When he wasn’t on tour as a drummer in the punk rock band Murphy’s Law, Doug Thompson worked at a local bistro an hour and a half north of New York City. When he found out the owner wanted to sell the business, he decided to buy it.

“I basically cut all my hair off and became a responsible citizen and opened the restaurant,” he says.

That was 20 years ago. Now Main Street Bistro in New Paltz, N.Y., is known for its unique breakfast, lunch and vegetarian fare (it’s also a favorite of pro triathletes Laurel and Rebeccah Wassner). Thompson’s dad owned a restaurant and taught at the nearby Culinary Institute of America, so he’d grown up in the business.

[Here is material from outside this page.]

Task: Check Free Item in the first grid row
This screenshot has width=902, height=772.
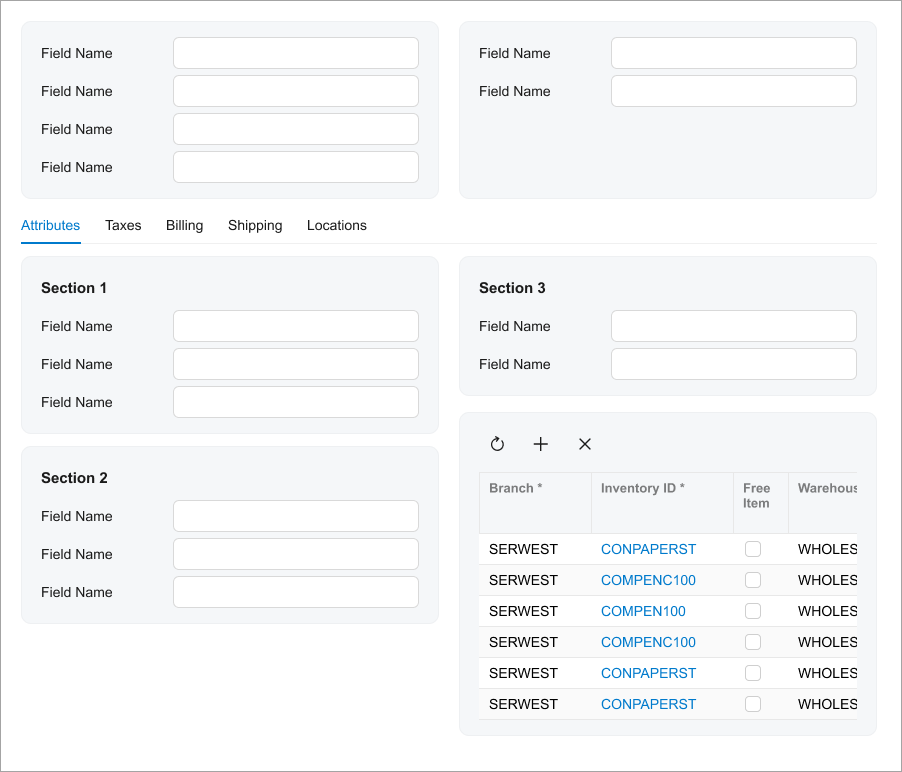Action: [753, 549]
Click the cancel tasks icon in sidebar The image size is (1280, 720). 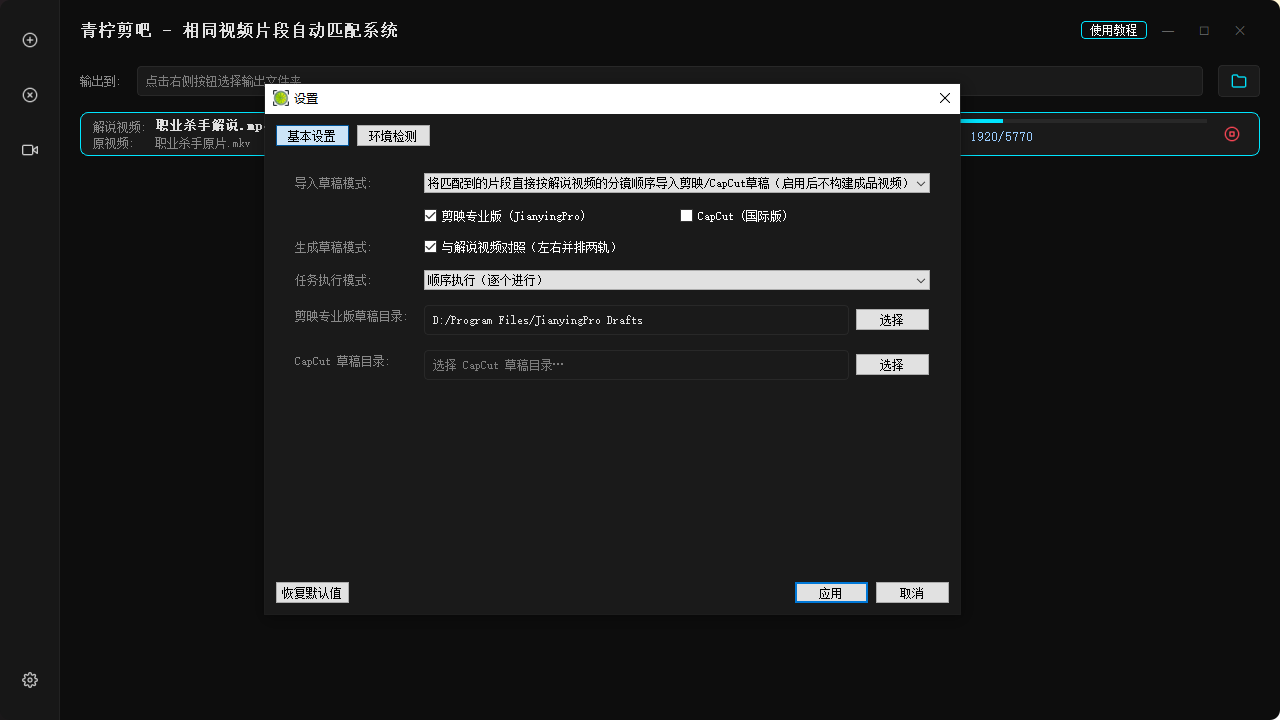click(29, 95)
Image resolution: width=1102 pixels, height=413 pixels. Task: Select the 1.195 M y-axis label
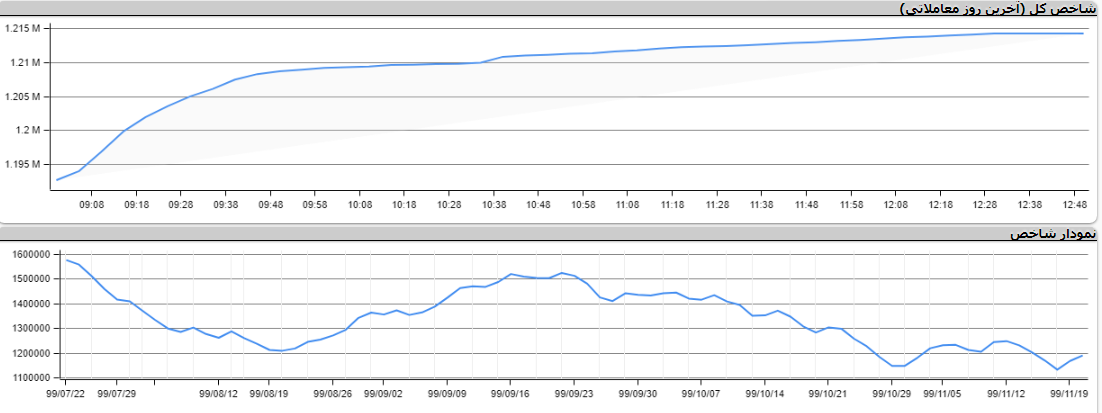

“I tried the music thing, but I always came back to food,” he says.

Thompson started racing triathlon about 10 years ago, when, after running the occasional 5K, a customer suggested he join the local tri club. He raced sprints and Olympics for a few years before taking on the local Survival of the Shawangunks Triathlon (an eight-stage triathlon held in the Shawangunk Mountains, which requires you to complete a half-Ironman before racing). After that, he moved onto Ironman and now wants to someday qualify for the Hawaii Ironman.

“In this sport, I’m learning that you have to have patience,” he says, “and you’ve got to learn to train with a smile on your face and put the work in, and it’ll come.”

More recipes from triathlete-chefs.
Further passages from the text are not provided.